• _Exercise goal_
For the data below, restate word for word only the lines from the line containing "The image size is (647, 391)." through the line containing "You are a computer-use agent. 805x503 pixels.", both ends included.

• _Record extracts_
"""
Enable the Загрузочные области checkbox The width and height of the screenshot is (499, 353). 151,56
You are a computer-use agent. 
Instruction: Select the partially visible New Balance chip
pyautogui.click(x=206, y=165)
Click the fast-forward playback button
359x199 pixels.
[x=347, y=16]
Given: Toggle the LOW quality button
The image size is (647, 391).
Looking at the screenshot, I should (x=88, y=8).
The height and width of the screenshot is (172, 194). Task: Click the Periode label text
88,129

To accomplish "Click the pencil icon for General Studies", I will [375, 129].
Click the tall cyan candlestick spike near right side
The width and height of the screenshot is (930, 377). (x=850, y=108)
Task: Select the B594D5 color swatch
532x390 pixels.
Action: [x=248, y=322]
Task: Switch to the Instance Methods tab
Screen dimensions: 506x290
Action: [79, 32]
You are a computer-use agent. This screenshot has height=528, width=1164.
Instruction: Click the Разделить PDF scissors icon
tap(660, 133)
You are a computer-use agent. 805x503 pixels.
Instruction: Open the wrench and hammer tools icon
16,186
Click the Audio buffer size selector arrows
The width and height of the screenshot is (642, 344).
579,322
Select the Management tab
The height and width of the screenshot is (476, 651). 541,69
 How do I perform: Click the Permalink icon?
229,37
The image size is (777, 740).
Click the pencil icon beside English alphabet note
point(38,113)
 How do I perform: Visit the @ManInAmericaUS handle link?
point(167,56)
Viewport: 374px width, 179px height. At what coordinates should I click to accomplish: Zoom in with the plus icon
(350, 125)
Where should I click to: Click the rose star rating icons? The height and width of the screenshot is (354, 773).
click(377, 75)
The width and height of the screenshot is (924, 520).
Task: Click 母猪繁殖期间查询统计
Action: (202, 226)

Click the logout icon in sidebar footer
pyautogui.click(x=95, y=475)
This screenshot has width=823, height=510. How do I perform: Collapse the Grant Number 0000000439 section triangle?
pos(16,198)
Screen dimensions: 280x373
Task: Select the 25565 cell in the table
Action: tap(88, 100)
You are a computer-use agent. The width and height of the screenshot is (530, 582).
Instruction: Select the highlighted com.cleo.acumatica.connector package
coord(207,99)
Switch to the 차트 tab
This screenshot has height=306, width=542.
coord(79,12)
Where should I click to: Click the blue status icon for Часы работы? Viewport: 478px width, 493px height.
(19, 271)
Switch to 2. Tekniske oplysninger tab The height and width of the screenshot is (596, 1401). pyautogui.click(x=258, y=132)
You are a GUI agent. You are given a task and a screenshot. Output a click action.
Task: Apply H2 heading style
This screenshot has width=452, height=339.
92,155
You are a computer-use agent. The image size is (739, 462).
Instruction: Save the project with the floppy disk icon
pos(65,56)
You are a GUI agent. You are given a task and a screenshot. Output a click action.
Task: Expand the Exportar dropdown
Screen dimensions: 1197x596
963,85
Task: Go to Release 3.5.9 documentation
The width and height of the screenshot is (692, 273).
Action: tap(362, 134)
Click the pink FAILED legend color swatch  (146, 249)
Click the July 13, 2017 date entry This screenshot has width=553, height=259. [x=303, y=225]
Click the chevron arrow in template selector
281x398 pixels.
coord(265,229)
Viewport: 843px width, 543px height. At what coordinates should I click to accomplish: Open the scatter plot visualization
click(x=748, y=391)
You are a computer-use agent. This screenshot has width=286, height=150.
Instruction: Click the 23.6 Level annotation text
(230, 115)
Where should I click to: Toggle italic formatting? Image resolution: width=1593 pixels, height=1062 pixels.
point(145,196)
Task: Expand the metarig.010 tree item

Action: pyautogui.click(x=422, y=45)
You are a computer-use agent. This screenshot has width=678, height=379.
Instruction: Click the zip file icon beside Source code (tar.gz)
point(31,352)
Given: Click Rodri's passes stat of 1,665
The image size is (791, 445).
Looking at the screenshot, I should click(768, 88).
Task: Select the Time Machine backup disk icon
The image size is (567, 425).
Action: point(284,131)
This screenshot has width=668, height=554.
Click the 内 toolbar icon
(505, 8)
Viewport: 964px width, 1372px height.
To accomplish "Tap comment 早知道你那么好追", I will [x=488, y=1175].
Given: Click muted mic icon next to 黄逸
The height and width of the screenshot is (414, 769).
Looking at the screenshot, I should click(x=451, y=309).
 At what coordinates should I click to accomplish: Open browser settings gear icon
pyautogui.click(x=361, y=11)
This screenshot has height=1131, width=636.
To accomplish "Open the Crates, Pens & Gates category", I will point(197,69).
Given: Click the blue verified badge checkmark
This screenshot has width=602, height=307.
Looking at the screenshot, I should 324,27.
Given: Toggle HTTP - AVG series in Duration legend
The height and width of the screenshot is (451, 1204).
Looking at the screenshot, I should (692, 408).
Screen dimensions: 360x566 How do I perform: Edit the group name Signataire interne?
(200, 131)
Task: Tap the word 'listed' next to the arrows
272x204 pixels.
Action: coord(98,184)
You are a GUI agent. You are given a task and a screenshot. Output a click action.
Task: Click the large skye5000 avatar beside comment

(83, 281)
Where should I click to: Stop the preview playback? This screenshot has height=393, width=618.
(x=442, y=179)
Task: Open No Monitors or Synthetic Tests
"""
• _Output below_
The image size is (647, 391).
Looking at the screenshot, I should (x=88, y=8).
The height and width of the screenshot is (172, 194). Task: Click the Periode label text
88,129

To accomplish "Click the pencil icon for General Studies", I will [375, 129].
Click the tall cyan candlestick spike near right side
The width and height of the screenshot is (930, 377). (x=850, y=108)
Task: Select the B594D5 color swatch
532x390 pixels.
Action: [x=248, y=322]
Task: Switch to the Instance Methods tab
Screen dimensions: 506x290
Action: [79, 32]
You are a computer-use agent. This screenshot has height=528, width=1164.
Instruction: Click the Разделить PDF scissors icon
tap(660, 133)
You are a computer-use agent. 805x503 pixels.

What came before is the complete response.